Para la introducción del azul en la liturgia, como color que utilizar en las fiestas marianas, debemos esperar a los siglos XIII y XIV, y exclusivo de los ritos autóctonos de España (como el mozárabe).
Progresivamente, este color litúrgico se difunde también en otras sonas europeas, pero el color blanco para las fiestas marianas será el prevalente. En el rito romano, por ejemplo, que asumió notables influencias del rito galicano, el color azul nunca será insertado entre los colores litúrgicos oficiales. Esta difusión del color azul en la liturgia era debida a la revaloración que este color estaba recibiendo por primera vez en el nivel artístico y literario, con sus primeros importantes empleos en la tintorería.
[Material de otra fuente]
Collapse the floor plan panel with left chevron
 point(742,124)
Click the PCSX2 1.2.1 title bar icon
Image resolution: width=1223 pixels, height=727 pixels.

Durante la época barocca (siglo XVII)
fueron introducidos dos nuevos colores litúrgicos, el oro y el rosa. El primer
color, ya en boga como sustituto del blanco y el verde, fue muy utilizado para las solemnidades marianas en el rito romano, en lugar del azul español y del precedente blanco romano. Muchas estatuas que representaban a la Virgen con hábito azul fueron deliberadamente repintadas con el color oro. Se estableció en todas partes que el color oro, símbolo de la majestad de Dios, podía sustituir cualquier color, excepto el violeta y el negro, colores de penitencia. El rosa, novedad absoluta, fue introducido solamente para las domínicas gaudéte (tercera de Adviento) y lætáre (cuarta de Cuaresma), en cuanto color intermedio entre el morado (propio de los tiempos de Adviento y Cuaresma) y el blanco (en cuanto en estos dos domingos se recuerdan las promesas gozosas respectivamente de la Natividad y la Resurrección).
Gaetano Masciullo
NOTA
[1] Cfr. Honorio de Autun, De divínis offíciis; Roberto de Deutz, De divínis offíciis; Hugo de San Víctor, De Sacraméntis Christiánæ fídei; Juan Beleth, Summa de ecclesiásticis offíciis.
[1] Cfr. Honorio de Autun, De divínis offíciis; Roberto de Deutz, De divínis offíciis; Hugo de San Víctor, De Sacraméntis Christiánæ fídei; Juan Beleth, Summa de ecclesiásticis offíciis.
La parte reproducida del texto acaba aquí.